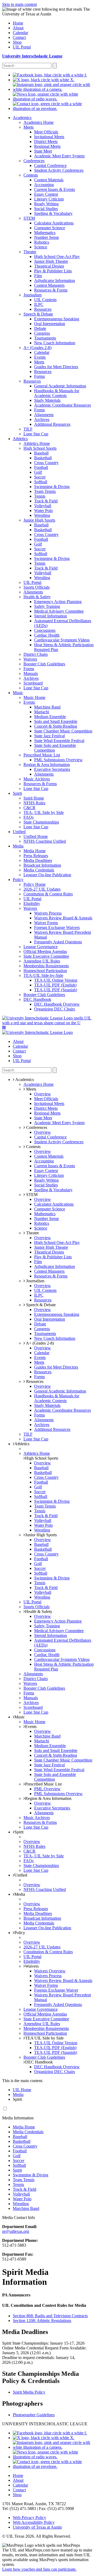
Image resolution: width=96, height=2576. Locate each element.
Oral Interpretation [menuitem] (49, 323)
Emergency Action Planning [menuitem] (58, 601)
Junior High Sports (41, 1535)
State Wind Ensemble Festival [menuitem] (59, 740)
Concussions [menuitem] (44, 630)
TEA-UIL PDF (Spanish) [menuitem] (55, 990)
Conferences (36, 1127)
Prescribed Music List (43, 1784)
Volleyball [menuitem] (42, 505)
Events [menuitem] (40, 357)
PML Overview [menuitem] (47, 1789)
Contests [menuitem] (30, 175)
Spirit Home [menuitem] (33, 798)
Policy (19, 1932)
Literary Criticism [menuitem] (49, 199)
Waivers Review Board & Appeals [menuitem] (63, 918)
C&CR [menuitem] (29, 807)
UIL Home (22, 2089)
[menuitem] (50, 75)
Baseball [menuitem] (41, 453)
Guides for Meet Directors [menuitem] (56, 367)
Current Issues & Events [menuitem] (54, 189)
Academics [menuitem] (22, 117)
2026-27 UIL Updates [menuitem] (42, 889)
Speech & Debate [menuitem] (38, 314)
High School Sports (41, 1458)
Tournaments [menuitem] (45, 338)
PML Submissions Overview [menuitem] (58, 759)
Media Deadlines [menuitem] (37, 860)
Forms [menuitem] (39, 376)
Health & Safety (38, 1611)
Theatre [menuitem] (29, 251)
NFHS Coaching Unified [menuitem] (44, 841)
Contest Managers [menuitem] (49, 285)
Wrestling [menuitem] (42, 515)
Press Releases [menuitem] (35, 855)
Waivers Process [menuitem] (48, 913)
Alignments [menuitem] (44, 414)
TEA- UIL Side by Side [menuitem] (43, 812)
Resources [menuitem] (42, 309)
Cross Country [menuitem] (46, 462)
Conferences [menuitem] (34, 160)
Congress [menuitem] (42, 333)
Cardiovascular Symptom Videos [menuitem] (62, 640)
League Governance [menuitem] (40, 946)
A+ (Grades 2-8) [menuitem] (37, 347)
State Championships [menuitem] (41, 822)
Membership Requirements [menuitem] (46, 966)
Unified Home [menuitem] (35, 836)
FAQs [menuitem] (28, 817)
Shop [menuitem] (17, 42)
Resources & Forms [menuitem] (50, 290)
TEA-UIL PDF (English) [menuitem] (55, 985)
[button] (4, 1027)
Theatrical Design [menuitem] (49, 266)
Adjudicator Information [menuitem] (54, 280)
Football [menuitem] (41, 467)
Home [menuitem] (18, 23)
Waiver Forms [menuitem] (46, 922)
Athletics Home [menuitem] (36, 443)
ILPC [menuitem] (38, 304)
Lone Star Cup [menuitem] (35, 434)
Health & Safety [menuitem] (37, 597)
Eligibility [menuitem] (31, 903)
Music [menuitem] (18, 692)
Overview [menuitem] (42, 1094)
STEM (31, 1194)
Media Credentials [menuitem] (38, 870)
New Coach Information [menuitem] (54, 343)
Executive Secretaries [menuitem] (52, 769)
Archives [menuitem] (41, 419)
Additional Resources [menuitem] (52, 424)
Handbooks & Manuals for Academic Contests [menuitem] (56, 393)
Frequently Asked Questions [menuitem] (58, 942)
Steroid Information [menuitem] (50, 616)
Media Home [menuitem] (34, 851)
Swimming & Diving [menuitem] (52, 486)
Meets (30, 1089)
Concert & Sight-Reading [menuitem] (55, 726)
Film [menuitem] (38, 275)
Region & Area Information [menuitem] (46, 764)
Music (19, 1717)
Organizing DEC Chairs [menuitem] (54, 1009)
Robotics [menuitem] (41, 242)
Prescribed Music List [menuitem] (41, 755)
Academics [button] (24, 1079)
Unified (20, 1875)
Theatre (32, 1233)
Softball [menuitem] (40, 482)
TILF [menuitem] (28, 429)
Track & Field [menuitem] (46, 501)
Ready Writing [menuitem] (46, 204)
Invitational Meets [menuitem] (49, 136)
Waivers (32, 1966)
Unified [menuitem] (19, 831)
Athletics (21, 1443)
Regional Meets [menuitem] (47, 146)
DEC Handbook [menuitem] (37, 999)
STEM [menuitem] (29, 218)
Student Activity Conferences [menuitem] (58, 170)
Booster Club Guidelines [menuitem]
——————
Problem to work on: An exact copy of the listing above is to be set down, with no pictures in it.

Output:
Image resolution: width=96, height=2576. Locate each element.
Oral Interpretation [menuitem] (49, 323)
Emergency Action Planning [menuitem] (58, 601)
Junior High Sports (41, 1535)
State Wind Ensemble Festival [menuitem] (59, 740)
Concussions [menuitem] (44, 630)
TEA-UIL PDF (Spanish) [menuitem] (55, 990)
Conferences (36, 1127)
Prescribed Music List (43, 1784)
Volleyball [menuitem] (42, 505)
Events [menuitem] (40, 357)
PML Overview [menuitem] (47, 1789)
Contests [menuitem] (30, 175)
Spirit Home [menuitem] (33, 798)
Policy (19, 1932)
Literary Criticism [menuitem] (49, 199)
Waivers Review Board & Appeals [menuitem] (63, 918)
C&CR [menuitem] (29, 807)
UIL Home (22, 2089)
[menuitem] (50, 75)
Baseball [menuitem] (41, 453)
Guides for Meet Directors [menuitem] (56, 367)
Current Issues & Events [menuitem] (54, 189)
Academics [menuitem] (22, 117)
2026-27 UIL Updates [menuitem] (42, 889)
Speech & Debate [menuitem] (38, 314)
High School Sports (41, 1458)
Tournaments [menuitem] (45, 338)
PML Submissions Overview [menuitem] (58, 759)
Media Deadlines [menuitem] (37, 860)
Forms [menuitem] (39, 376)
Health & Safety (38, 1611)
Theatre [menuitem] (29, 251)
NFHS Coaching Unified [menuitem] (44, 841)
Contest Managers [menuitem] (49, 285)
Wrestling [menuitem] (42, 515)
Press Releases [menuitem] (35, 855)
Waivers Process [menuitem] (48, 913)
Alignments [menuitem] (44, 414)
TEA- UIL Side by Side [menuitem] (43, 812)
Resources [menuitem] (42, 309)
Cross Country [menuitem] (46, 462)
Conferences [menuitem] (34, 160)
Congress [menuitem] (42, 333)
Cardiovascular Symptom Videos [menuitem] (62, 640)
League Governance [menuitem] (40, 946)
A+ (Grades 2-8) [menuitem] (37, 347)
State Championships [menuitem] (41, 822)
Membership Requirements [menuitem] (46, 966)
Unified Home [menuitem] (35, 836)
FAQs [menuitem] (28, 817)
Shop [menuitem] (17, 42)
Resources & Forms [menuitem] (50, 290)
TEA-UIL PDF (English) [menuitem] (55, 985)
[button] (4, 1027)
Theatrical Design [menuitem] (49, 266)
Adjudicator Information [menuitem] (54, 280)
Football [menuitem] (41, 467)
Home [menuitem] (18, 23)
Waiver Forms [menuitem] (46, 922)
Athletics Home [menuitem] (36, 443)
ILPC [menuitem] (38, 304)
Lone Star Cup [menuitem] (35, 434)
Health & Safety [menuitem] (37, 597)
Eligibility [menuitem] (31, 903)
Music [menuitem] (18, 692)
Overview [menuitem] (42, 1094)
STEM (31, 1194)
Media Credentials [menuitem] (38, 870)
New Coach Information [menuitem] (54, 343)
Executive Secretaries [menuitem] (52, 769)
Archives [menuitem] (41, 419)
Additional Resources [menuitem] (52, 424)
Handbooks & Manuals for Academic Contests [menuitem] (56, 393)
Frequently Asked Questions [menuitem] (58, 942)
Steroid Information [menuitem] (50, 616)
Media Home [menuitem] (34, 851)
Swimming & Diving [menuitem] (52, 486)
Meets (30, 1089)
Concert & Sight-Reading [menuitem] (55, 726)
Film [menuitem] (38, 275)
Region & Area Information [menuitem] (46, 764)
Music (19, 1717)
Organizing DEC Chairs [menuitem] (54, 1009)
Robotics [menuitem] (41, 242)
Prescribed Music List [menuitem] (41, 755)
Academics [button] (24, 1079)
Unified (20, 1875)
Theatre (32, 1233)
Softball [menuitem] (40, 482)
TILF [menuitem] (28, 429)
Track & Field [menuitem] (46, 501)
Ready Writing [menuitem] (46, 204)
Invitational Meets [menuitem] (49, 136)
Waivers (32, 1966)
Unified [menuitem] (19, 831)
Athletics (21, 1443)
Regional Meets [menuitem] (47, 146)
DEC Handbook [menuitem] (37, 999)
STEM [menuitem] (29, 218)
Student Activity Conferences [menuitem] (58, 170)
Booster Club Guidelines [menuitem]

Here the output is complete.